John Zeratsky is the co-author of the book Make Time. He worked in the tech industry for almost 15 years, which included working at Google, where he designed the YouTube Channels platform, and subsequently as a design partner at venture-capital firm GV, where he helped develop the ‘sprint’ process – an approach to product design that has been adopted by numerous companies. In this conversation, he shares the philosophies behind his book, Make Time, as well as some key insights into goals, habit formation and why we should actively inconvenience ourselves on a regular basis.
Here are some of the highlights from our discussion:
"Getting all the stuff done, is not the same as doing the ‘right’ stuff".
A mission and vision are very different. A mission is the underlying why. It’s the ‘why do I care about this and what change do I want to see? A vision is a mental picture of specifically what that mission would look like if I pursued that opportunity and was successful which means its solution oriented.
We all need a framework or system for how we are going to spend our time. If we don’t someone else will decide for us. John is author of the book Make Time which is based on a 4-part framework:
- Highlight – Working out what is the one thing that you want to bring your best focus and energy to in any given day.
- Laser – Whilst highlight is more about offence, laser is more about defence in terms of how to manage your attention. The philosophy in this section is to try to understand the mechanisms behind the modern-day distraction engines so that you don’t have to rely on willpower to resist checking stuff.
- Energise – We’ve all experienced the struggle that ‘if you’re body’s not well, your brain doesn’t work’ but our culture doesn’t encourage us to think of our bodies and brains as being one system so energise is all about simple ways to take care of yourself so that you have energy to maintain high levels of efficiency and effectiveness.
- Reflect – This section is all about looking back daily and making notes on what worked for you and what you could change to improve your day tomorrow.
Everybody struggles with infinity pools – those apps that draw us in and keep us hooked for hours.
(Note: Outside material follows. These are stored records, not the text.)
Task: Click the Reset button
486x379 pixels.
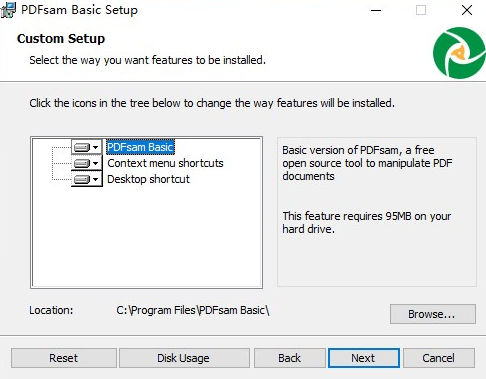Action: point(64,358)

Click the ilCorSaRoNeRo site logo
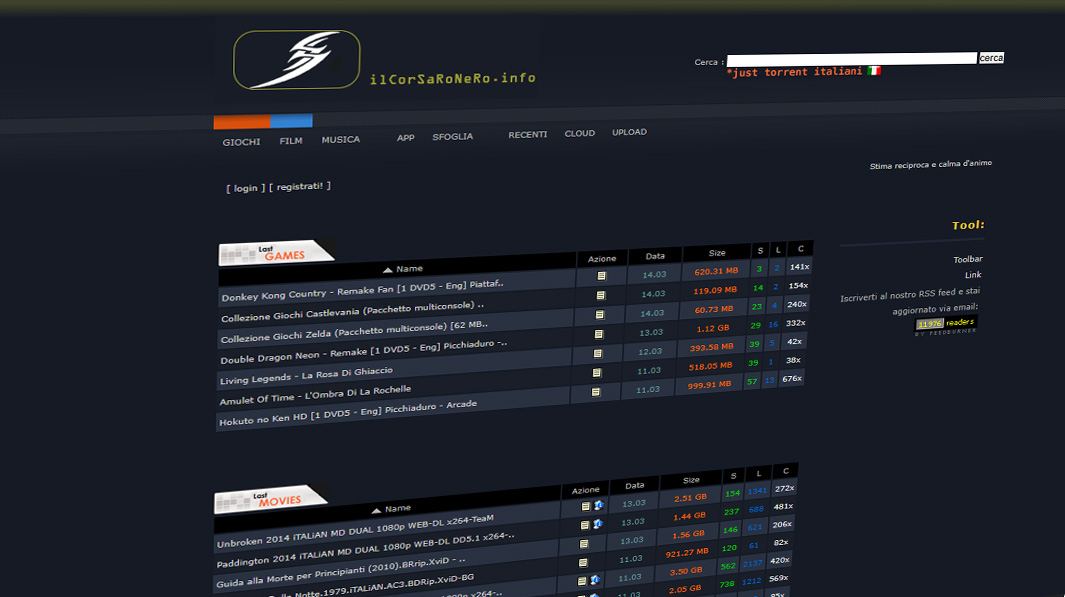tap(296, 60)
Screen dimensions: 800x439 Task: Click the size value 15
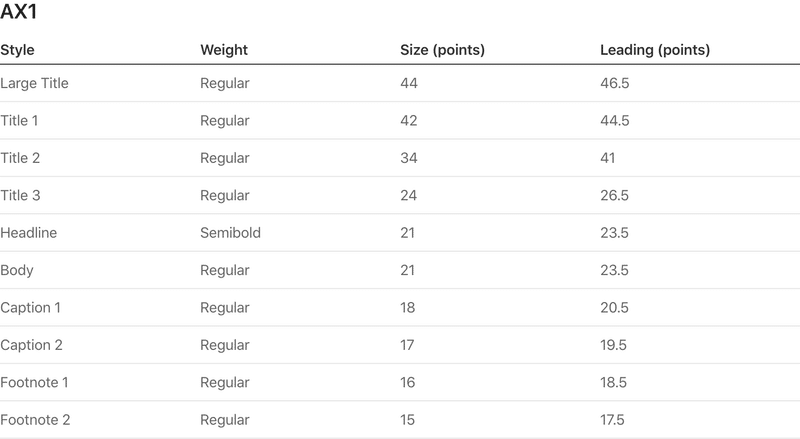(x=407, y=420)
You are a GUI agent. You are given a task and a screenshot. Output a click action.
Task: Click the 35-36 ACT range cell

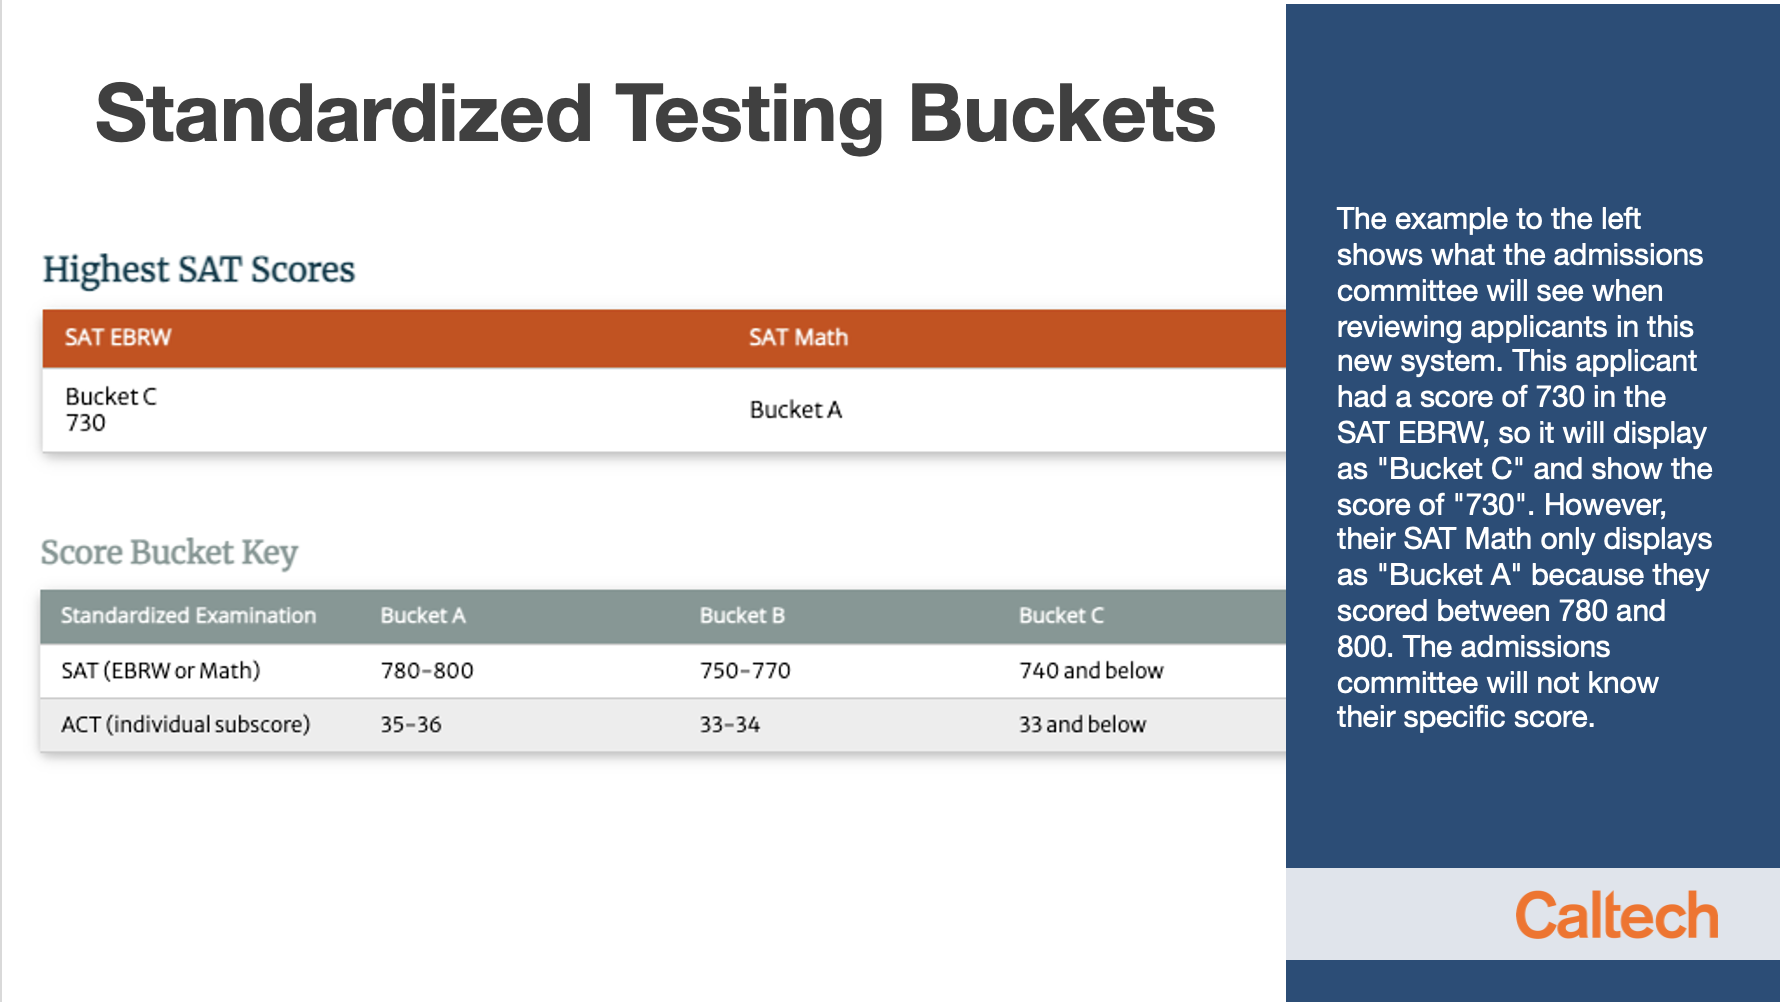click(410, 725)
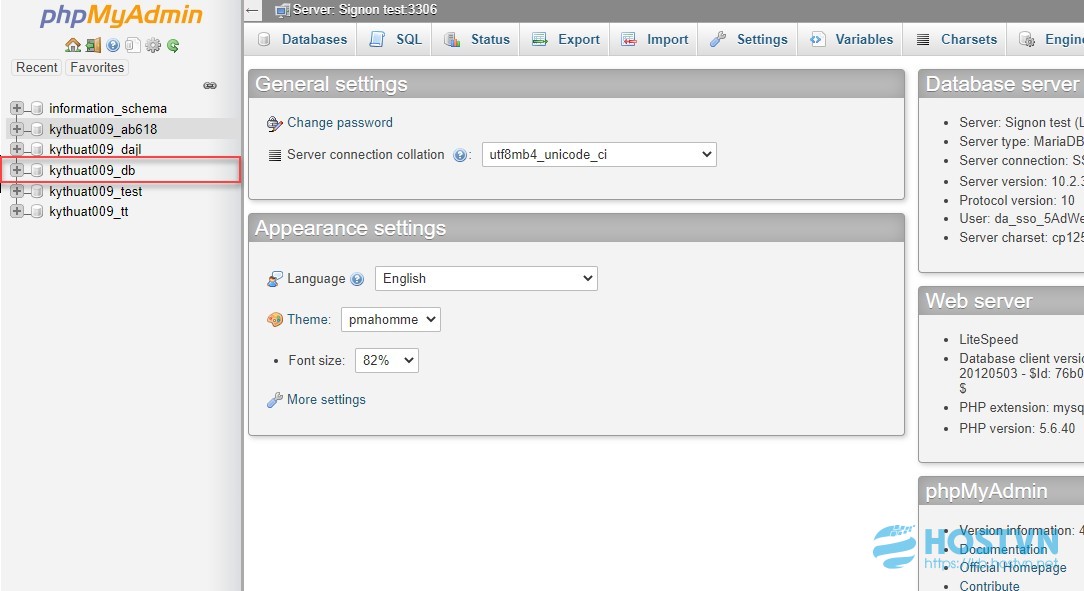The width and height of the screenshot is (1084, 591).
Task: Open phpMyAdmin documentation question-mark icon
Action: pyautogui.click(x=113, y=46)
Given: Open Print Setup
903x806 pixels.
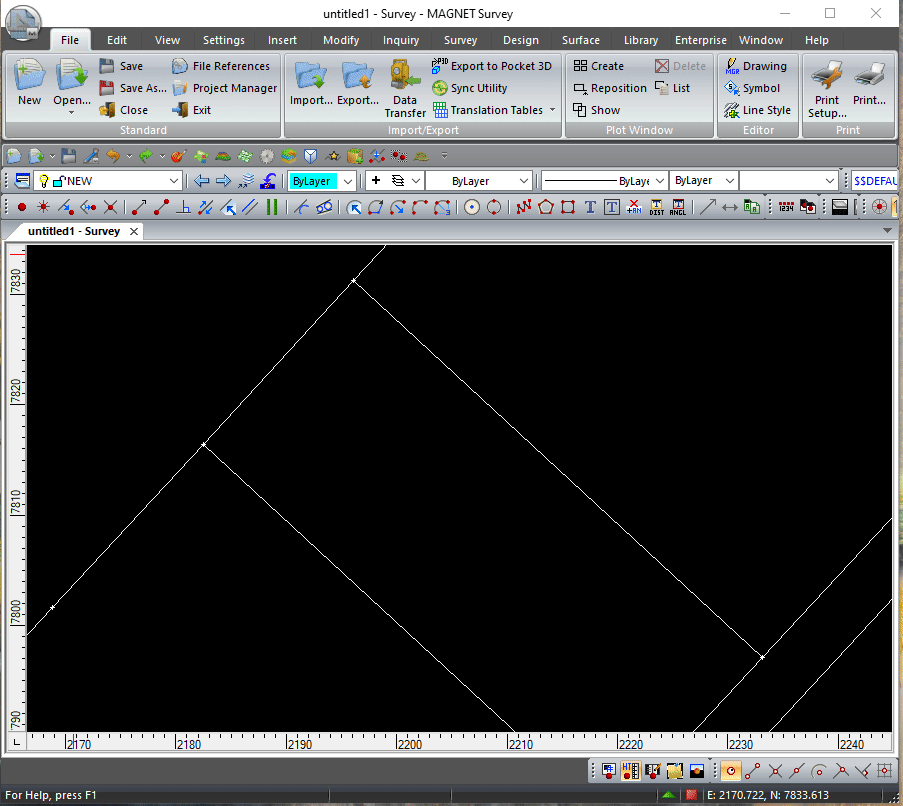Looking at the screenshot, I should (826, 90).
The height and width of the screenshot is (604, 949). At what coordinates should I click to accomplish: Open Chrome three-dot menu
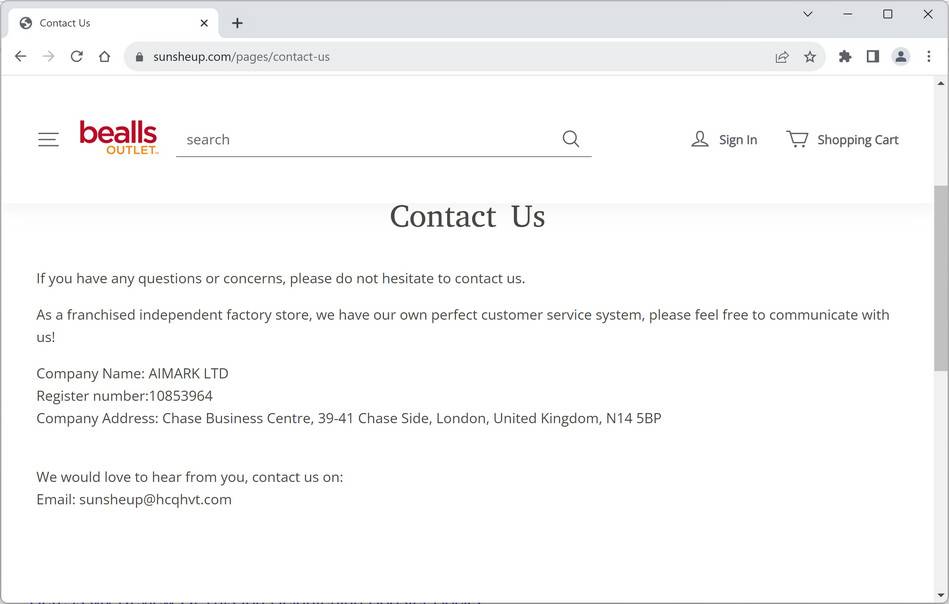click(x=929, y=57)
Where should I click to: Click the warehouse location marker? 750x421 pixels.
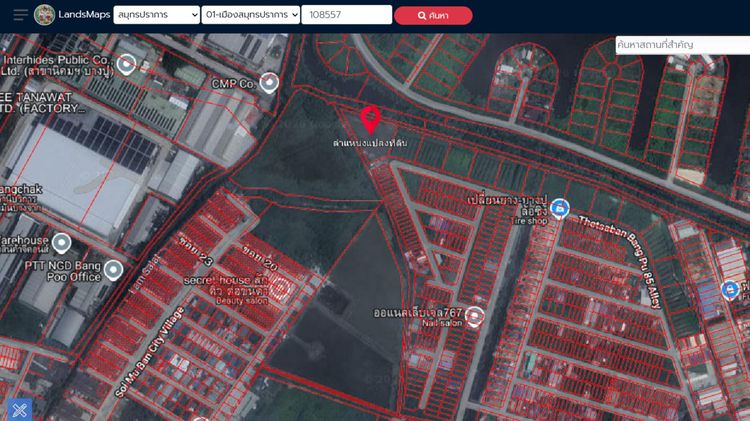[x=62, y=243]
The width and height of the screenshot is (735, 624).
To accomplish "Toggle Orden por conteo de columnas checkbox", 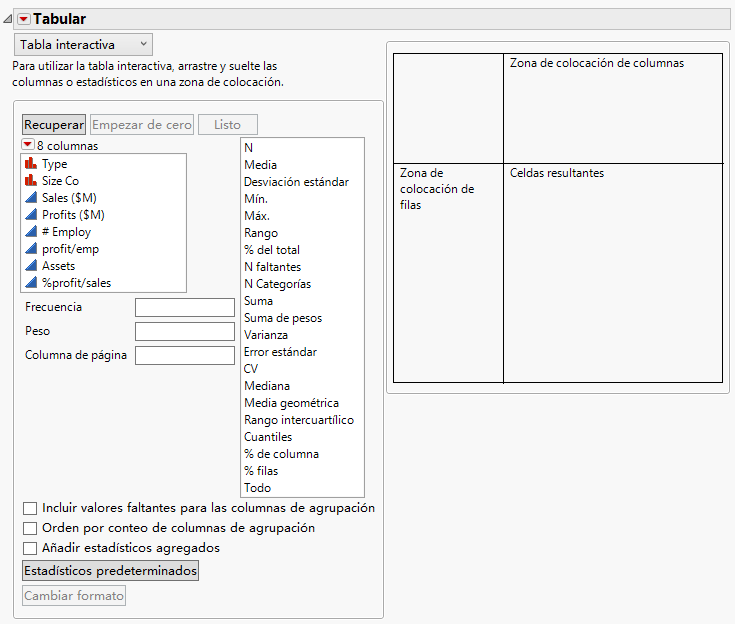I will tap(30, 528).
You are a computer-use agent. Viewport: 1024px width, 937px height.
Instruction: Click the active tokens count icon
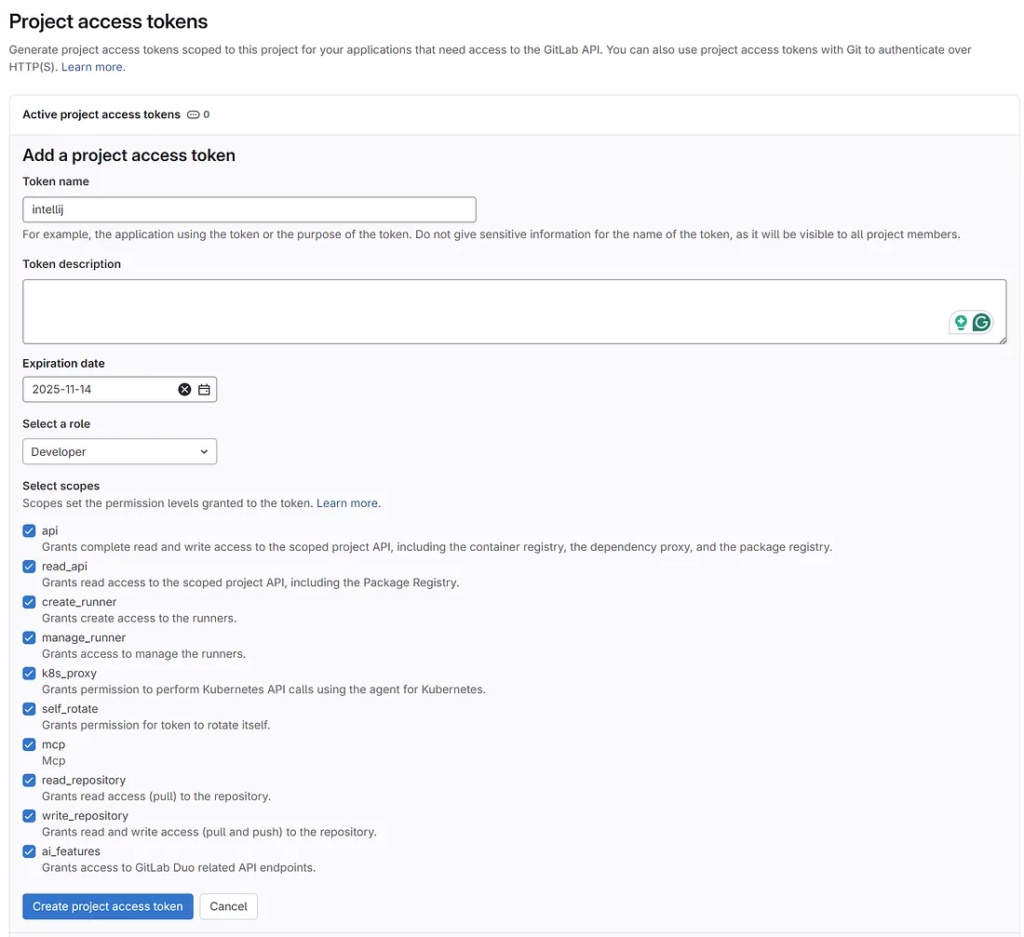(x=193, y=115)
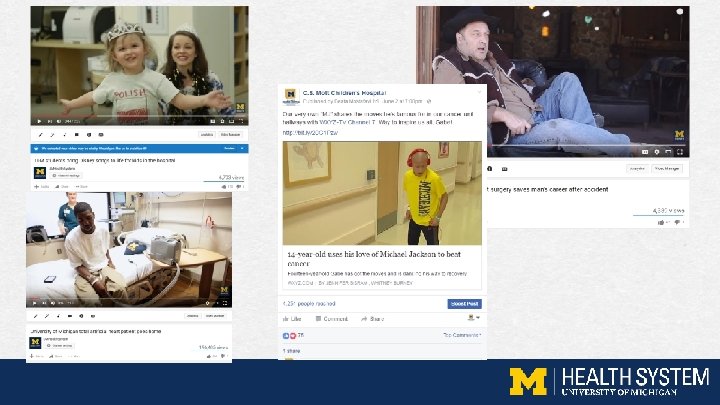Comment on the Michael Jackson dance post
This screenshot has width=720, height=405.
coord(332,319)
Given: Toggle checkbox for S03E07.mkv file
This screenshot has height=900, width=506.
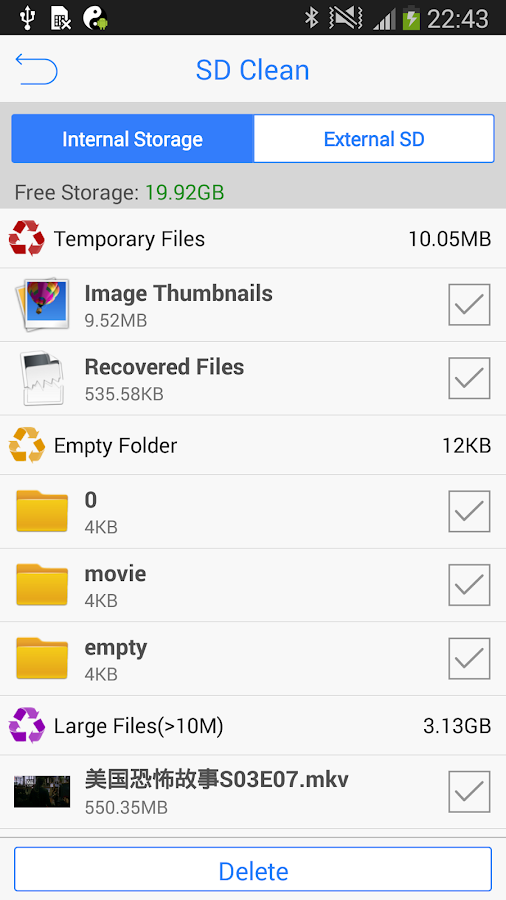Looking at the screenshot, I should [x=469, y=792].
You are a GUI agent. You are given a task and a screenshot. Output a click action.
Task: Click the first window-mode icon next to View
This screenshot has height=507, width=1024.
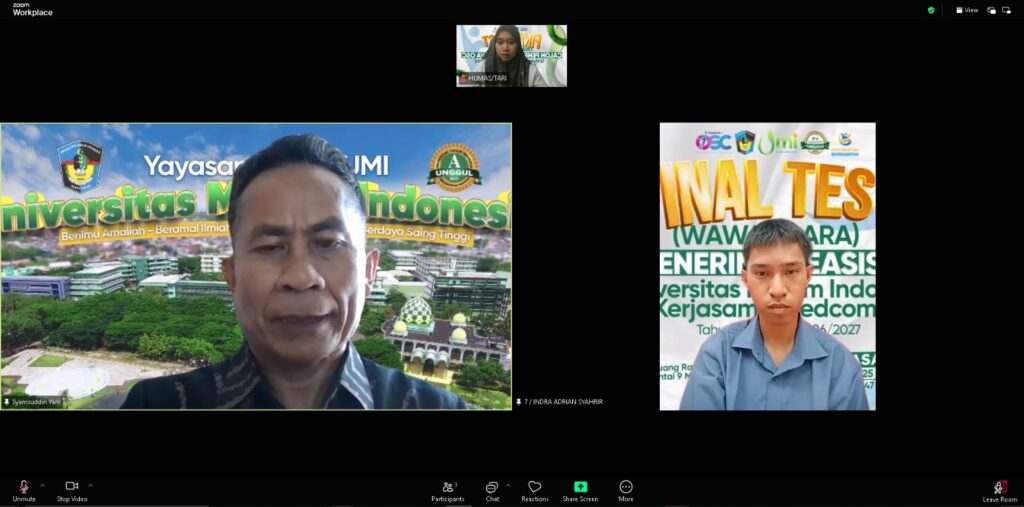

The philosophy from the book is that because those become habitual actions, you cannot rely on willpower alone to counteract that thought; when it’s habits versus willpower the habits are going to win. This can be frustrating if we have formed a habit around something that we don’t want to be doing.
GTD is a productivity system whereas Make Time is set up as a focussing system. It helps you figure out what really matters to you and gives you a set of tools to focus on that particular thing with the emphasis on avoiding distraction and also building energy.
We should think of goals as directions rather than destinations. With destination-based goals, we cannot win – if you don’t get there, you’re dissatisfied because you didn’t get there but if you do get there then you’re left thinking – what now? Directional goals are helpful because you can translate them into the processes and actions that you’ll need every day.
The idea of inconveniencing yourself is not about never being efficient – it’s about questioning the universal assumption that you should outsource everything you possibly can. For example, cooking for yourself rather than ordering a takeaway can help to make that boundary between work time and personal time more distinct.
We owe it to ourselves to pay attention to our time and how we spend it because it’s finite and precious. We’re used to being critical and analytical with our own projects but when it comes to our time we seem to forget this. If we can give ourselves a structure to stop, pause and reflect, that becomes the mechanism for analysing what is / what is not working for us and then experimenting with other strategies that might be more optimal.
“You shouldn’t do what I say – this is where so many people go wrong. They look to experts, gurus etc and they ask what they should do, how do they do it. The reality is, we are all so different. There are some universal truths, but the most important thing is to establish your own system and believe that your time and attention and energy are yours to design and experiment with. You cannot just do what you’re expected to do – you have to take ownership of it. Make your time your own.”